## Problem to solve
Collect all lines below with the string "beside".

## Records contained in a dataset
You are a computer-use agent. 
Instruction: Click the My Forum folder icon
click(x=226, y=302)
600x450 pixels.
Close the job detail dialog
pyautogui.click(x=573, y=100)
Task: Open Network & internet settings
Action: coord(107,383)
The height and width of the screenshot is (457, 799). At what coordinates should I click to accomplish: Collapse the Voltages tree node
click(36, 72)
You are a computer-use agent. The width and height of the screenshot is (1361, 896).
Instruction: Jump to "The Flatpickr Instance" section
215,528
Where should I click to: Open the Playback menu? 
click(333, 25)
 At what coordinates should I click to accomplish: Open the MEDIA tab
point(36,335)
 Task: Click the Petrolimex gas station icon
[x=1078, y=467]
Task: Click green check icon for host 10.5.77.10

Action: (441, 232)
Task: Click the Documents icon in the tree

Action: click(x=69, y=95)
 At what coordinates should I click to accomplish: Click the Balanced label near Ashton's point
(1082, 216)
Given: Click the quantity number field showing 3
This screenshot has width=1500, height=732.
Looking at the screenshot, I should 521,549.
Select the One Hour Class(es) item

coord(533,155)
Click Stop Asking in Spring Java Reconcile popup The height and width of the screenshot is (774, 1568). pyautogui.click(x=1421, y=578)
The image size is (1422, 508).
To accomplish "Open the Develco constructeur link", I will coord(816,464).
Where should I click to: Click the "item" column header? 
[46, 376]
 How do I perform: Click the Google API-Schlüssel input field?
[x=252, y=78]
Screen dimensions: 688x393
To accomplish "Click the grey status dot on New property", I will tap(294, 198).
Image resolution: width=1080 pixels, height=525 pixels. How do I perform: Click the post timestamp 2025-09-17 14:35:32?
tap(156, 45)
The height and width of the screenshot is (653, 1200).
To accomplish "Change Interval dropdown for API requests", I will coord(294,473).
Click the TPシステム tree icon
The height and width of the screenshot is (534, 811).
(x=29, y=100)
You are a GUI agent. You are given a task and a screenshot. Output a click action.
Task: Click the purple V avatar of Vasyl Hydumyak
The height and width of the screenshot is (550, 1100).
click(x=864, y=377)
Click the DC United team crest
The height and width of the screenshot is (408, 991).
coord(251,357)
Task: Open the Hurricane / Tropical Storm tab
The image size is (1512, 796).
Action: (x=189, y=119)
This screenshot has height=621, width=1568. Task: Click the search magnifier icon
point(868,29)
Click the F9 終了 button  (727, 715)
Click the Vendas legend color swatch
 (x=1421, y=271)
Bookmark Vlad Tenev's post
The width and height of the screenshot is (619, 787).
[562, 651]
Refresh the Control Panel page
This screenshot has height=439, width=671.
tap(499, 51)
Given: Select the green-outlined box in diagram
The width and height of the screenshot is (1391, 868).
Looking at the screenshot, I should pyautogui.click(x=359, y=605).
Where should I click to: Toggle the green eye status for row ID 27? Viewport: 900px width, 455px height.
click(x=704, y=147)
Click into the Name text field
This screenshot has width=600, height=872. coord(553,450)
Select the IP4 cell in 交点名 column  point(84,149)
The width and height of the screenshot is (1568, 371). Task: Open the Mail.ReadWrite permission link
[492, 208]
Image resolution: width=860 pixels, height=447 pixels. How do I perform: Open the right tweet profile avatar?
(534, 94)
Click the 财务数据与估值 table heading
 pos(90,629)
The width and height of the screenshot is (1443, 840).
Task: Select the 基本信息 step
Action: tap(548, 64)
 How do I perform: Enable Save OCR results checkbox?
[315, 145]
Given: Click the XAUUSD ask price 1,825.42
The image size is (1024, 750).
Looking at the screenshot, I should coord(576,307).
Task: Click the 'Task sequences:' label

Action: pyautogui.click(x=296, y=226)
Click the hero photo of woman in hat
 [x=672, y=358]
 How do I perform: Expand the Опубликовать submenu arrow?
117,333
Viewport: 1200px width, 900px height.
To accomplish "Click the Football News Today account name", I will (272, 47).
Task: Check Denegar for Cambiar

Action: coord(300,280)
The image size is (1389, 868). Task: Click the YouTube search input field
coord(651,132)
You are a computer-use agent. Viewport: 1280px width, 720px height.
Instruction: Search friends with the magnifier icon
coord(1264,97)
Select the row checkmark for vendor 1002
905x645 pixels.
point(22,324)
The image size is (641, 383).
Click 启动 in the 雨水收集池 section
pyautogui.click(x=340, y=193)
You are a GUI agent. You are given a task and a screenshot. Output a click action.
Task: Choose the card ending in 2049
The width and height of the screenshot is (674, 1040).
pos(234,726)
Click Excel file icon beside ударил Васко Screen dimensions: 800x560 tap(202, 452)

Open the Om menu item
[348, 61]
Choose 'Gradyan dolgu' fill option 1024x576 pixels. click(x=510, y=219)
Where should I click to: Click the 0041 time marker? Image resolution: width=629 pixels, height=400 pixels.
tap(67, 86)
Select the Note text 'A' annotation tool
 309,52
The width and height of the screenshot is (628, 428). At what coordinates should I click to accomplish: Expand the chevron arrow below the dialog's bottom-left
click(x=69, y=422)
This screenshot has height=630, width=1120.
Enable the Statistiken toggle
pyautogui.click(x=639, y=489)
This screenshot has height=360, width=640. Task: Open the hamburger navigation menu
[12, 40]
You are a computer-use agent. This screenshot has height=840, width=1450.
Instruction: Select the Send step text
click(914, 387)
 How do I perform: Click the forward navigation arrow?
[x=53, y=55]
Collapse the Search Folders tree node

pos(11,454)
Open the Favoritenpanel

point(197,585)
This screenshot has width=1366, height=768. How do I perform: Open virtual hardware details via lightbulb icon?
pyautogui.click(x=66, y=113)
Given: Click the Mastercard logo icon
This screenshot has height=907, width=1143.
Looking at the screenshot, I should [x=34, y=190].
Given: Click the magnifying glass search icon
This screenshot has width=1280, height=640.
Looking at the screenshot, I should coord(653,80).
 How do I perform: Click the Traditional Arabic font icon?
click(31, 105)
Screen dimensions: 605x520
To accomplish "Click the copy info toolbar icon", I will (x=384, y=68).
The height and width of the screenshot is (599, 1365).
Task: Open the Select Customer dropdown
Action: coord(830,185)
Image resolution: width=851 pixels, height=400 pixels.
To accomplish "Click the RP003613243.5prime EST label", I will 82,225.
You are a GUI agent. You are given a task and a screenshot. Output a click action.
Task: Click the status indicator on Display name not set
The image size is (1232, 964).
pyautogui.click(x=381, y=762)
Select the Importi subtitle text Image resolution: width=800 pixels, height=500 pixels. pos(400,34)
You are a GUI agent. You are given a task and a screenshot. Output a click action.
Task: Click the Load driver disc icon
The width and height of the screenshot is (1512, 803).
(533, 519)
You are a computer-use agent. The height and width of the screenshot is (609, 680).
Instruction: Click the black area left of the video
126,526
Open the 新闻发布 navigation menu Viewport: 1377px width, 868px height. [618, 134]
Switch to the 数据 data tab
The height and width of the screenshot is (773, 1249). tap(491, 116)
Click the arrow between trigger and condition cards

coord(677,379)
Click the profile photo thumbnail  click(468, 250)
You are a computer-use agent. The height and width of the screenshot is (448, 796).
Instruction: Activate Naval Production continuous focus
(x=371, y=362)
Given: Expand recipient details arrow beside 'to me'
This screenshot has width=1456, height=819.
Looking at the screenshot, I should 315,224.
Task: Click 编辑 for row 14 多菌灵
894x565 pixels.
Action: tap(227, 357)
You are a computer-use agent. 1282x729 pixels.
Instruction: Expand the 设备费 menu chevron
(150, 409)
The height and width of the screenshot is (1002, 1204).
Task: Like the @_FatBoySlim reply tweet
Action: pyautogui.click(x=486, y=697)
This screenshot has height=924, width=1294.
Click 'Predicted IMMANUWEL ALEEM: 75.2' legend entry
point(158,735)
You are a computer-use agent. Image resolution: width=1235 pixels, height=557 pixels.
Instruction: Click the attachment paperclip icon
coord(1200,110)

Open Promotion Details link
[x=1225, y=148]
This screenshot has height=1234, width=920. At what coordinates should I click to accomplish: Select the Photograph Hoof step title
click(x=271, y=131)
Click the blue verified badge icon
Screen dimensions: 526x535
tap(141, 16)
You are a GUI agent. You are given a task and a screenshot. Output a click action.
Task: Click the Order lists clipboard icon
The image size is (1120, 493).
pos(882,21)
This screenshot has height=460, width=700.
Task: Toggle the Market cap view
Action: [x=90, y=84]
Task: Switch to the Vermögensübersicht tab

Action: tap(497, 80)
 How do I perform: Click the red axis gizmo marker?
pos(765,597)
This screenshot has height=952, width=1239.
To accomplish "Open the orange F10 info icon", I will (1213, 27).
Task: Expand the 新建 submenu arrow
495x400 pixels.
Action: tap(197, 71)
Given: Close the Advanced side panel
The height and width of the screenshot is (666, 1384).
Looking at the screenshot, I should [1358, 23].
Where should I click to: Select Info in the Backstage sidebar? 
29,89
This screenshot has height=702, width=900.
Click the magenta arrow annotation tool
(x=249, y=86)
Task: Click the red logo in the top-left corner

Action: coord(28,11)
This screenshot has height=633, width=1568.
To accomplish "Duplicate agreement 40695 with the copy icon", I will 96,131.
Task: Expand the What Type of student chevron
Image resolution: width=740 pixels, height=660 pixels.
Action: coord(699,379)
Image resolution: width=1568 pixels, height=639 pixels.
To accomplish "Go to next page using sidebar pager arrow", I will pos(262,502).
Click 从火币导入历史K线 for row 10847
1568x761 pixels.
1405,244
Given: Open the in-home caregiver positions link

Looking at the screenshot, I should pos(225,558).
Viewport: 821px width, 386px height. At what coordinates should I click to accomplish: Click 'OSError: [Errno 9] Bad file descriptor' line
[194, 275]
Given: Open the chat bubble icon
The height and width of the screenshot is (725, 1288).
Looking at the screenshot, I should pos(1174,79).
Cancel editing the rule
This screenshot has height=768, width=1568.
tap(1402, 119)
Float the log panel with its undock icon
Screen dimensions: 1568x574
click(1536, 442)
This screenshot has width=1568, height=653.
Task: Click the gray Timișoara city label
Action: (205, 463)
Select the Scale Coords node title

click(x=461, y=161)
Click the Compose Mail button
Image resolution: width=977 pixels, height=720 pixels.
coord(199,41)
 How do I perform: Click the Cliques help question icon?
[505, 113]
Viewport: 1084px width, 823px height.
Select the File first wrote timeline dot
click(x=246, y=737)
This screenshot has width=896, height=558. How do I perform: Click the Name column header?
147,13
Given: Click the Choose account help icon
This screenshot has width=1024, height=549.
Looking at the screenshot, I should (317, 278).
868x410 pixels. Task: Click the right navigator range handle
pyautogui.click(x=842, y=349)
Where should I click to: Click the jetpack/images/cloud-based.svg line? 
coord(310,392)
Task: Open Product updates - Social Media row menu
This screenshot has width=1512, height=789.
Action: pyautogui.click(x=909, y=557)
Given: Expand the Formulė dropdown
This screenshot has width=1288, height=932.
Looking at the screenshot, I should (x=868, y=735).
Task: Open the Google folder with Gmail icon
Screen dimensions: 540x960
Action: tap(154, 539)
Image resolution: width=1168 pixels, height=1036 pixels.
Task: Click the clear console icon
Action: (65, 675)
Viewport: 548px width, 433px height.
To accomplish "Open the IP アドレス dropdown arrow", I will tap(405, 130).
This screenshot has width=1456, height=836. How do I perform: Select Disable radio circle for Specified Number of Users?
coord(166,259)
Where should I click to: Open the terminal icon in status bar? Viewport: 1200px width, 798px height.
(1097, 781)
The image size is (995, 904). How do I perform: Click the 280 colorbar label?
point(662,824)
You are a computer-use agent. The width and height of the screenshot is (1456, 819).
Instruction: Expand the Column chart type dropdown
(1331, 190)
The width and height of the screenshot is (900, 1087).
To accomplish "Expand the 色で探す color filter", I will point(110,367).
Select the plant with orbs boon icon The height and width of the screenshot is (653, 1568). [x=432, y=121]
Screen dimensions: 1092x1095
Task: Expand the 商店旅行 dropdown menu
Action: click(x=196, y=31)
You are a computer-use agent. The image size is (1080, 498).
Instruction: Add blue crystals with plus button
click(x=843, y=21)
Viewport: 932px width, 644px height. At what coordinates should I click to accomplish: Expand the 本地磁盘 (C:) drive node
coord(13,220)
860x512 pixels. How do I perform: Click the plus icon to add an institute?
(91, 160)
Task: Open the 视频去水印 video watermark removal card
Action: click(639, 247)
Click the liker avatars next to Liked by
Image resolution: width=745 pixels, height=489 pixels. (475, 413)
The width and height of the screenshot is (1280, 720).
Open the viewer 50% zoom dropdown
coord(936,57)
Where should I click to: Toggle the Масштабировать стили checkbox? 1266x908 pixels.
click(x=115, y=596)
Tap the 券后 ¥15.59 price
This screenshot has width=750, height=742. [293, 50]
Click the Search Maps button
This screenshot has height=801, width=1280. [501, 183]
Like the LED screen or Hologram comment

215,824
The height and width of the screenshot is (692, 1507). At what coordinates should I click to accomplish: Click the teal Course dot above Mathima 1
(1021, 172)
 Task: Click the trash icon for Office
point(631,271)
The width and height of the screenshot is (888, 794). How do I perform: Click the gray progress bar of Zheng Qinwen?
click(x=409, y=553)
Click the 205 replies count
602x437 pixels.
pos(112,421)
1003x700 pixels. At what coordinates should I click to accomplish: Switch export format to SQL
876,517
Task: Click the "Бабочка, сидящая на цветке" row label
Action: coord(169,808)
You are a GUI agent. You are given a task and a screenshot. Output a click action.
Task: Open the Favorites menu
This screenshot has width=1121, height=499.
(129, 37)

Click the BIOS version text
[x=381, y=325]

## Response for this exercise
Click Excel file icon beside ударил Васко Screen dimensions: 800x560 tap(202, 452)
Given: Expand recipient details arrow beside 'to me'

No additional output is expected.